US regulators have fined Morgan Stanley $35mn for an “astonishing” failure to protect customer data, which resulted in some computer hardware containing sensitive client data being auctioned off online.
The US Securities and Exchange Commission said on Tuesday that the Wall Street bank’s wealth management business failed to protect information identifying around 15mn customers over a five-year period.
From at least 2015, the bank, which agreed to settle the charges without admitting or denying the accusations, failed to properly dispose of devices storing clients’ personal data, according to the SEC.
Morgan Stanley hired a moving company that did not specialise in discarding data and tasked it with disabling thousands of servers and hard drives, the agency said.
The moving company subsequently sold thousands of the bank’s devices, some of which contained customer data, to a third party before they were eventually resold on an online auction site. The bank has recovered some but not most of the equipment, the SEC said.

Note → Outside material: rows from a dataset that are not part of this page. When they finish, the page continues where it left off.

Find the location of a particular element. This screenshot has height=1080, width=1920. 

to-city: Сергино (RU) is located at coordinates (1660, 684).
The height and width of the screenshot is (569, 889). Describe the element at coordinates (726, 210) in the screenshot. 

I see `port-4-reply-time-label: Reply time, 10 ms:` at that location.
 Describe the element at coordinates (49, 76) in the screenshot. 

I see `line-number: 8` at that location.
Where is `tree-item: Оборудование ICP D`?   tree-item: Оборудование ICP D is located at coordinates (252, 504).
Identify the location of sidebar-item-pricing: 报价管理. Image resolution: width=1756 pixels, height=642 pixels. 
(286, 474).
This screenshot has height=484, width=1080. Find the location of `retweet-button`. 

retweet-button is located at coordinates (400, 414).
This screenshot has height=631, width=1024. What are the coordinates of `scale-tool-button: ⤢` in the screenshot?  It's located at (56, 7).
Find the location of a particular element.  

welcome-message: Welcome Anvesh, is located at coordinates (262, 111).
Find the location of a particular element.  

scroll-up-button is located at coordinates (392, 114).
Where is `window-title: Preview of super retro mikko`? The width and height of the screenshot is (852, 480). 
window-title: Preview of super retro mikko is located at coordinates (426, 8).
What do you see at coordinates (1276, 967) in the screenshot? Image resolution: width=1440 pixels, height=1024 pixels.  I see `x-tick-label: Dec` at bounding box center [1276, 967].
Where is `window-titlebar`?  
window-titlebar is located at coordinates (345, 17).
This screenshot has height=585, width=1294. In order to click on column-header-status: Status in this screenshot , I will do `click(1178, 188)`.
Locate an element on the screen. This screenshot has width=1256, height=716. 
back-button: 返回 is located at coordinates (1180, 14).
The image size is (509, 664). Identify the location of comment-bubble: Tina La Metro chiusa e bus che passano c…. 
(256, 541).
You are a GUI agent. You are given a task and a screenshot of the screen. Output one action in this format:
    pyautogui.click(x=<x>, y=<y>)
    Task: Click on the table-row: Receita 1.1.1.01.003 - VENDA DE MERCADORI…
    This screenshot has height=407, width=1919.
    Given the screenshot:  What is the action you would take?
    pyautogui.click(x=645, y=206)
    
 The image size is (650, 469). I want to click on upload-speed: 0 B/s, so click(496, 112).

The authorities also found Morgan Stanley failed to protect customer data while shutting down some servers on its network. During this procedure, the bank realised 42 servers that may have stored customers’ unencrypted personal information were missing.
Morgan Stanley did not immediately respond to a request for comment.
The director of the SEC’s enforcement division, Gurbir Grewal, described the failings by Morgan Stanley as “astonishing”.
“Today’s action sends a clear message to financial institutions that they must take seriously their obligation to safeguard such data,” Grewal said in a statement.
The penalty is significantly larger than the $1mn fine that the wealth management business agreed to pay to the SEC in 2016 for a similar offence. The same division also reached a settlement in class action suit over data breaches, a resolution that included the creation of a $60mn fund to compensate victims.
Morgan Stanley took a majority stake in Citigroup’s Smith Barney wealth management business in 2009 before completing a full buyout in 2012.
The division formed the centrepiece of Morgan Stanley’s push into wealth management and its efforts to reduce its reliance on investment banking and trading.
The move against Morgan Stanley comes as the SEC heightens scrutiny of Wall Street’s record-keeping practices. The agency has launched an investigation into communications storage that has spread across the banking sector, with lenders preparing to pay more than $1bn in penalties to the SEC and the Commodity and Futures Trading Commission.
JPMorgan in December agreed to pay US regulators a record $200mn for failing to maintain records of employees’ communications on personal devices.